After joining Edinburgh Napier, Sean’s research switched focus to facilitating faster Digital Forensics processing for contraband media investigations. This area is of great importance as police departments across the country are underfunded and faced with huge investigative backlogs, deferring sentences for the guilty, and placing innocent parties under great social and mental strain.
The research from Sean’s PhD addressed this issue through a form of file level data reduction, meaning that less data needs to be read and processed from a typical computer. The techniques have been shown to be particularly effective on solid state media, reducing contraband detection times by up to two orders of magnitude in some cases. Substantial improvements were also recorded for hard disks, however, as more devices make use of non-magnetic media, the proposed techniques will only increase in value. This research gained the attention of a local digital forensics technology company following an exhibition at SICSA DemoFest in 2017, resulting in talks about how such an approach may be incorporated in commercial products. An additional strand of this work focuses on incredibly rapid initial forensics triage by making use of existing thumbnails found on the device, which can detect contraband on a terabyte disk in a matter of seconds. This level of rapid triage allows law enforcement personnel to quickly assess a property for contraband during the execution of a search warrant. This allows for a selective seizure of devices, saving an enormous number of person and processing hours, while cutting down on evidence storage costs.

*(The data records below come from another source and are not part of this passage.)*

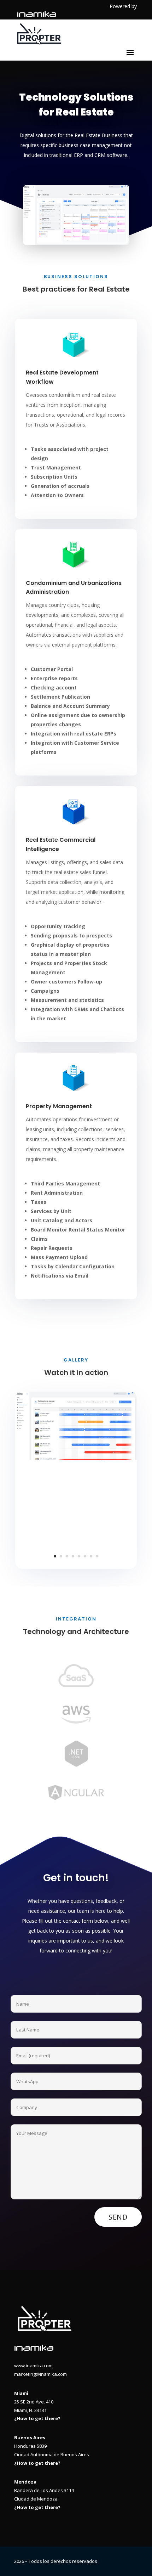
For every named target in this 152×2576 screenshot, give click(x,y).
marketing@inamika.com (40, 2374)
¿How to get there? (37, 2418)
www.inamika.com (33, 2365)
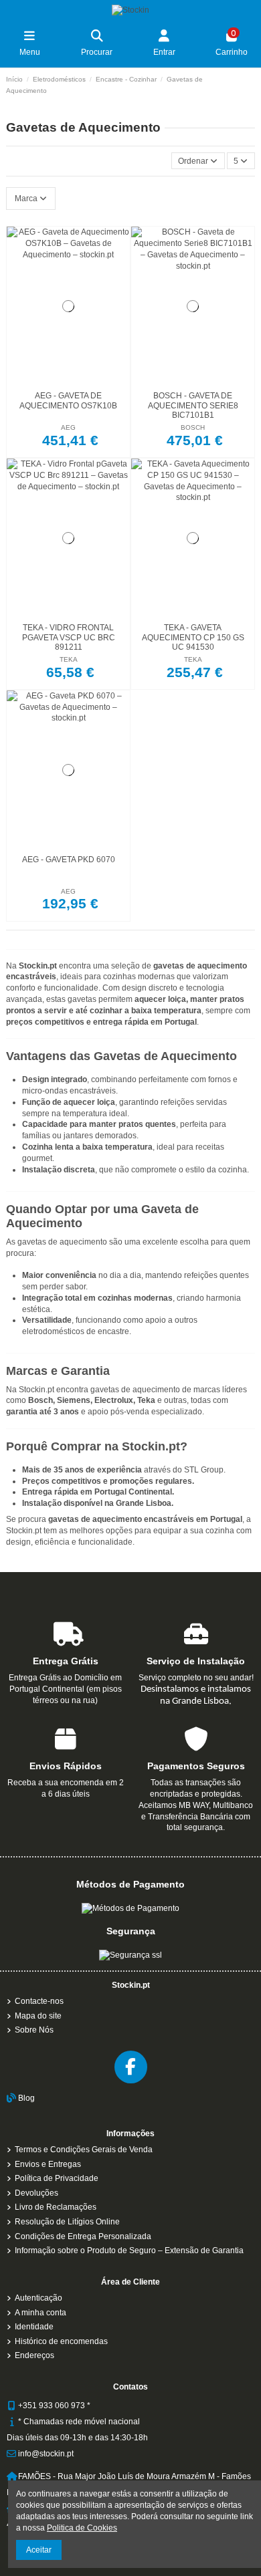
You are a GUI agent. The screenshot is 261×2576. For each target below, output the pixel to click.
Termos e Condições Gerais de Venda (84, 2149)
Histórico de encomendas (61, 2341)
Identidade (34, 2326)
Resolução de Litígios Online (67, 2221)
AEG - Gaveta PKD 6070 (68, 859)
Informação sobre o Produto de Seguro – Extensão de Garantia (129, 2250)
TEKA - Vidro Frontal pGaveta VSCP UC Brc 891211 (68, 637)
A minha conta (40, 2312)
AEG (68, 427)
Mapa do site (38, 2016)
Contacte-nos (39, 2001)
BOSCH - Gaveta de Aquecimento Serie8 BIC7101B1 (193, 405)
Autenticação (38, 2298)
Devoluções (36, 2193)
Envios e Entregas (48, 2164)
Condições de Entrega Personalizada (83, 2236)
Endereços (34, 2355)
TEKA (69, 659)
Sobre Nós (34, 2030)
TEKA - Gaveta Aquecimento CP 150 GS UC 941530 (193, 637)
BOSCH (193, 427)
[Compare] (68, 382)
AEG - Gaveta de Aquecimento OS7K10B (68, 400)
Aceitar (39, 2550)
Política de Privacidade (56, 2178)
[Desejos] (52, 382)
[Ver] (84, 382)
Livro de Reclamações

Seah is module leader of Computer Systems and is also involved in the delivery of several cyber security and forensics modules, as well as overseeing a number of student projects.
• Reviewer for the Journal of Digital Forensics, Security and Law (JDFSL) (https://commons.erau.edu/jdfsl/)

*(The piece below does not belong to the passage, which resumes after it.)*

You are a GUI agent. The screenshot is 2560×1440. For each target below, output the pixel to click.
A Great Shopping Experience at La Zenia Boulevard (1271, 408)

• Technical programme committee member for IARIA Cyber 2019
• Invited speaker to University of Glasgow HATII SHAKE seminars (2014).
• Funding: SICSA First Step Award (£5000 - 2013) + SICSA Postgraduate Industry Internship (£10,400 - 2014), Edinburgh Napier Researcher Development Fund (£850 - 2017)
• Co-exhibitor with Petra Leimich at SICSA DemoFest (2017): "Copies and Contraband: Fast Forensic Identification of Duplicate Images".